Facebook was looking to internationalise, and Nugent set about learning as much as he could about the company, in order to help it. Very early on, he met the developers who built the network. At the time, they were experiencing issues with people registering with the same name. Nugent became slightly worried when the social network opened offices in London, but refused to give up. His Ireland-based counterpart, Brian Bastible, meanwhile took on the role of showing around the Facebook executives that visited Ireland and helping to introduce them to lawyers, accountants, and real estate agents.
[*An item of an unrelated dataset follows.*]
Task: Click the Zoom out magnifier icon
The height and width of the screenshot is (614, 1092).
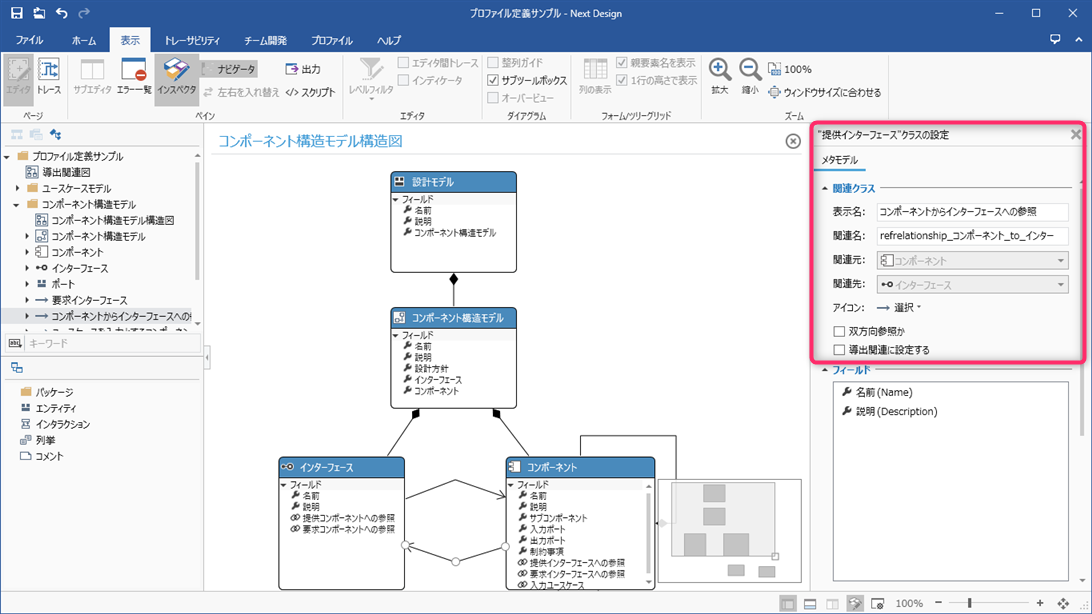Action: point(750,75)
When news broke in April 2008 that Sheryl Sandberg was joining Facebook as chief operating officer, the IDA was thrilled. It knew she was an ally of the organisation, as she had previously approached some of the agency's executives at a conference in California and praised them for their work.
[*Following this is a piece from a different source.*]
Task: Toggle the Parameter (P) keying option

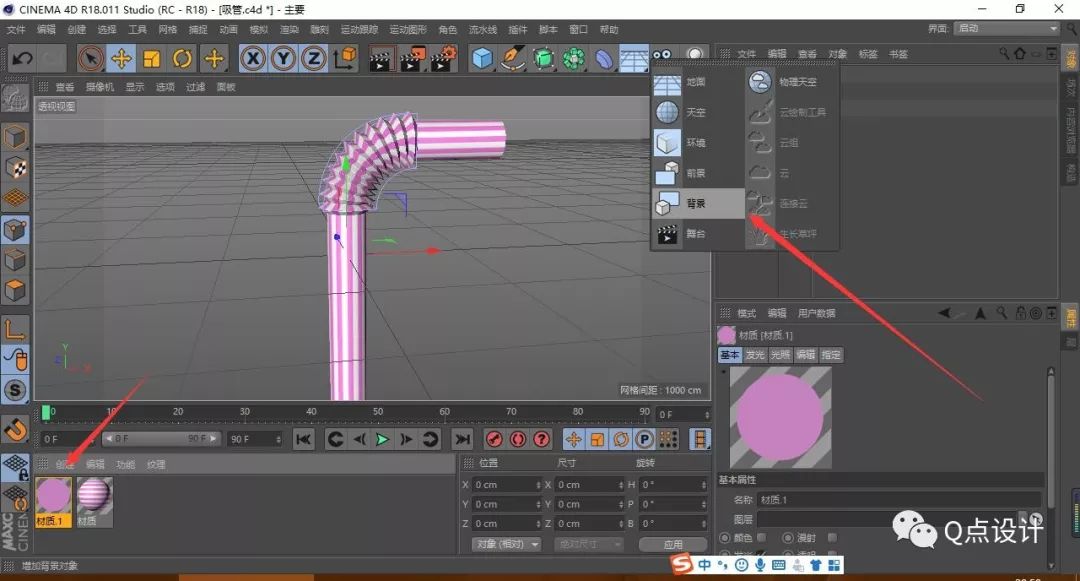Action: click(x=643, y=439)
On the day that Sandberg started at Facebook, the IDA arranged for a big bouquet of flowers to be waiting on her desk with a note saying: “From all your friends in Ireland”.
During the summer of 2008, Nugent visited Facebook’s offices nearly every day. At that stage, the company had grown to several thousand employees and had its own campus.
In October of that year, with Ireland in crisis following the collapse of its banking system, the good news finally came through. Facebook had chosen Ireland for its international headquarters.
There was a glitch though. The Companies Registration Office (CRO) wouldn't allow the social network to register 'Facebook' as its company name, as another company in the midlands had a similar name. The IDA had to convince the CRO to allow it.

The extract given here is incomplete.